Nadesul juga menyoroti rendahnya gaji para dokter di puskesmas, sehingga mereka harus mencari “tambahan” di mana-mana untuk mencukupi kebutuhan hidup.
Guna mempercepat penyuluhan kesehatan nasional, Nadesul mengusulkan untuk mengaktifkan kembali fungsi radio. Pemerintah berkewajiban mendidik warga, dan radio bisa menjadi salah satu piranti yang paling efektif. “Edukasi penyakit-penyakit tropis, penyakit yang bisa dicegah – seperti cacingan, TBC, demam berdarah, tipus, dll – dapat dilakukan lewat penyuluhan. Masyarakat membutuhkan penyuluhan-penyuluhan ini supaya tidak jatuh sakit,” ujarnya.
WHO: Anggaran Kesehatan Indonesia Salah Satu Terendah di Dunia
Badan Kesehatan Dunia (WHO) menempatkan Indonesia di peringkat 92 daftar negara dengan tingkat kesehatan terbaik. Dengan jumlah penduduk 270 juta jiwa, Indonesia sedianya membutuhkan 270.000 dokter, tetapi saat ini hanya tersedia 110.000 dokter. Anggaran kesehatan Indonesia adalah 2,9% dari GDP, atau berarti salah satu yang terendah di dunia. Pemerintah Indonesia telah menerapkan skema jaminan kesehatan yang baru, meskipun ada pembatasan untuk jenis penyakit dan layanan kesehatan yang dapat diberikan.
Data di Badan Pusat Statistik (BPS) menunjukkan umur harapan hidup Indonesia terus meningkat dari 2019 hingga 2022. Pada 2022, umur harapan hidup Indonesia untuk laki-laki adalah 69,93 tahun; sementara perempuan lebih tinggi yakni 73,83 tahun.
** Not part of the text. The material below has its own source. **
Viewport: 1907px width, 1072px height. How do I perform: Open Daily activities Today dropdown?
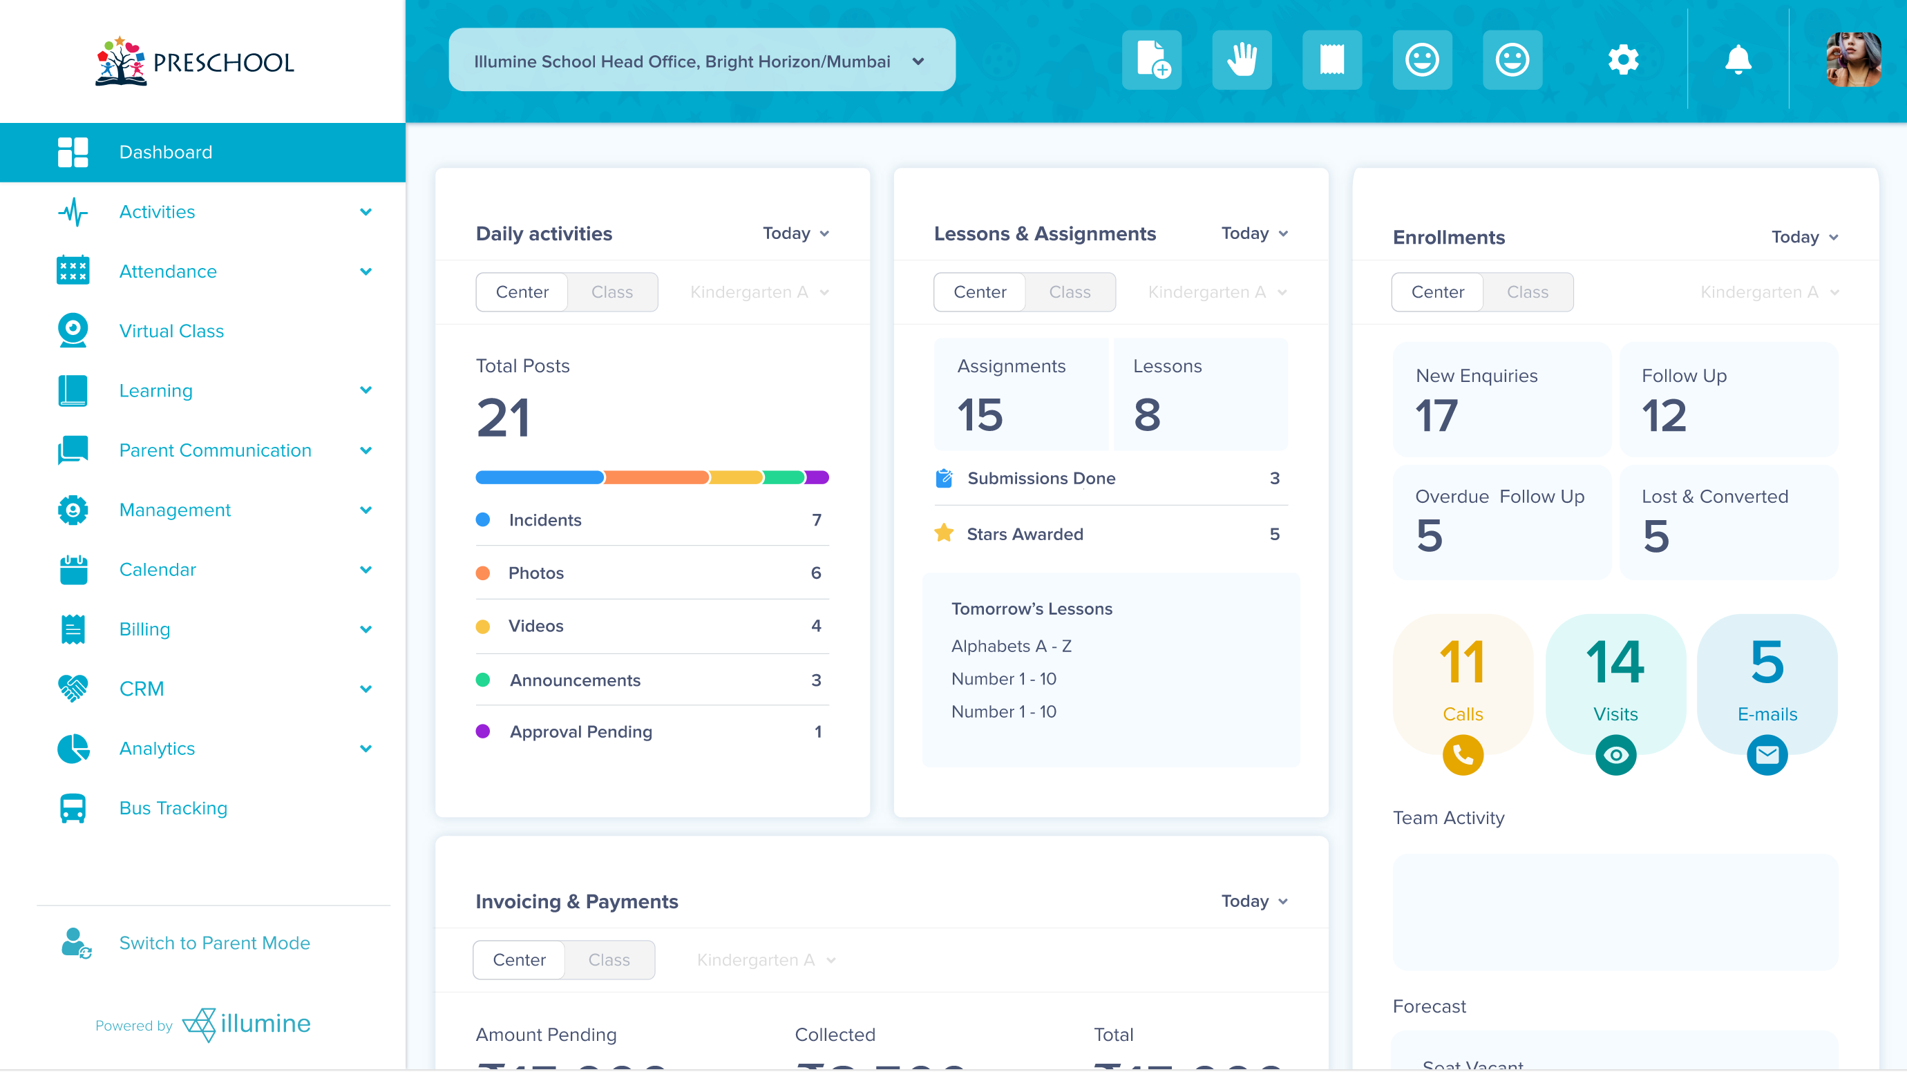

Namun, angka BPS itu berbanding terbalik dengan data Global Health Observatory Data Repository dari Badan Kesehatan Dunia (WHO) yang menunjukkan usia masyarakat Indonesia pada tahun 2022 semakin pendek, bila dibandingkan dengan 2010, dari 68,5% turun menjadi 67,6%. Jika merujuk data WHO Itu maka rata-rata usia warga Indonesia pada tahun 2022 adalah 67,6 tahun atau berartu turun 0,9 tahun dibanding tahun 2010.